Largaron con “Cerró el bar”. Impecables pero. Luego se miraron a través del sudor, sonrieron, y estallaron con “Tontos con suerte” y “Pesadilla”, todos temas de la partitura y la voz Masetti. El público reconoció que estaba ante algo distinto a lo que suele sonar en el superpoblado mundo del rock.

Podríamos afirmar que la generala y los dados - en esos menesteres se inspiraron los de Tachame la Doble para bautizarse- tienen una culinaria propia dentro del universo de los comeres y beberes populares de Buenos Aires. Lo mismo sucede con los de las tribus rocanroleras.

Los del billar, como los que codician los cinco dados iguales en un tiro para poder gritar ¡generala servida!, pero que luego, por esos avatares de la baraka -aliento de vida en sufí…o fortuna- deben tacharse la doble , suelen ser noctámbulos al infinito y el hambre los asalta de madrugada.

Ese es el momento de nuestra amiga fiel, la picada, que las tapas son Peninsulares (ojo que allá, del otro lado del Atlántico, son muy buenas) y aquí pretendieron y hasta lograron ocupar un lugar que nos les corresponde, gracias a la tilinguería copiona de la porteñidad acomodada (¡Que burguesía de medio pelo la nuestra!).

El recuerdo entonces para la vieja Academia, de Callao y Corrientes, con sus mesas para generala, billares y picaditas a cualquier hora. Sin excederse claro, un Fernet con soda (nunca Coca decimos los más viejos), queso, salame y aceitunas siempre entona y viene bien, sobre todo cuando la baraka nos es adversa.
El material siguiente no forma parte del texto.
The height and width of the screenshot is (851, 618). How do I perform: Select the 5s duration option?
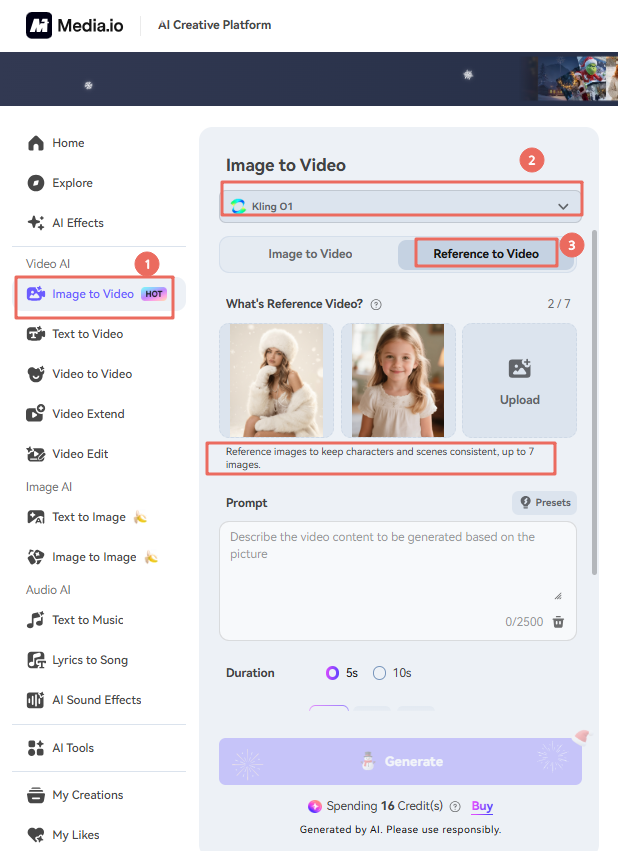pyautogui.click(x=333, y=673)
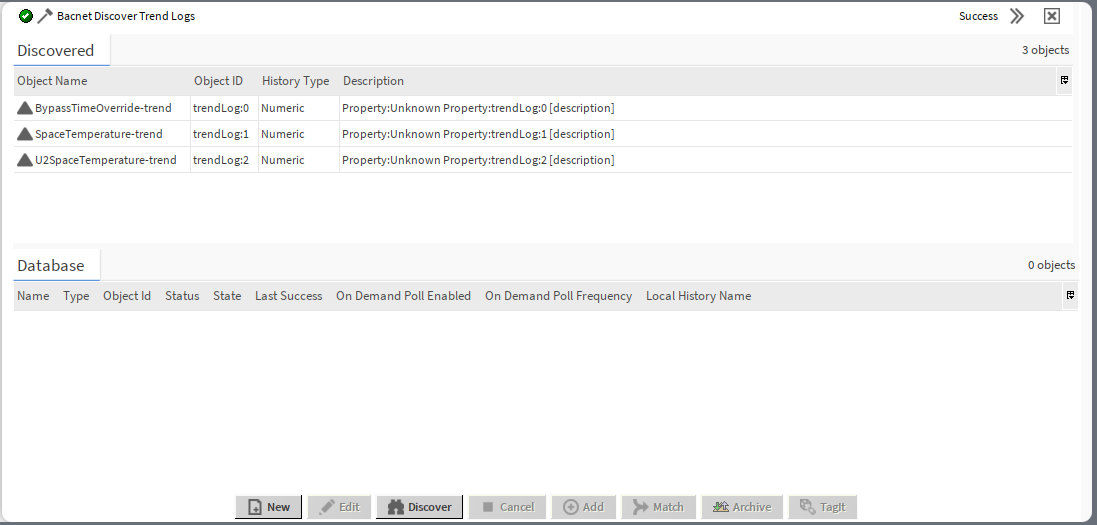Image resolution: width=1097 pixels, height=525 pixels.
Task: Click the Match button
Action: click(x=658, y=507)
Y como el escolaso vive tan cerca del tango cómo no recordar otro boliche de excelentes picadas al amanecer de cada fin de semana, con los ingredientes ya mencionado más otros protagonistas centrales al mando de la inefables papas fritas: Lo de Roberto (ex 12 de Octubre), sobre la calle Bulnes, frente a la Plaza de Almagro.

Los roqueros y los de la generala comparten la nocturnidad pero no el espíritu culinario. En un programa que hasta hace unos días hacíamos en AM Radio de la Ciudad, al explorar los yantares del roncarol comprobamos que los mismos son escuetos (no los de las mega estrellas, que de gira en sus hoteles le dan al caviar y al champán), más volcados al beber que al comer, sobre todo birra, y de lo lindo.

La muchachada rocanrolera es la que impuso el comer rápido y al paso, ya no en los desaparecidos copetines sino en los kioscos abiertos las 24 horas (sanguches de todo tipo, panchos y muchos alfajores). También le dan a los choripanes y por supuesto a “la pizza y fainá…” como dice el blues, pero con mas cerveza que moscato.

Lástima que a veces los hechos transcurren sin dejar la suficiente memoria. El rocanrol y el blues de Buenos Aires pudieron haber dejado estampado a fuego un comer de propia pertenencia, los straginati a la porteña (unos fideos con forma de pequeña oreja), con salsa de tomate o pesto, muy populares en las fondas de La Boca, que, hace muchos años, se impusieron como plato de la casa en un reducto roquero y blusero llamado El Samovar de Rasputín.

En fin. Si se tacharon la doble, perdieron y quieren la revancha, juéguense otra partida. Eso sí, si terminan cuando el sol ya ilumina a la ciudad, córtenla con el Fernet o la birra y pasen al café con leche con medias lunas, que en la Academia suelen prepararlo de primera.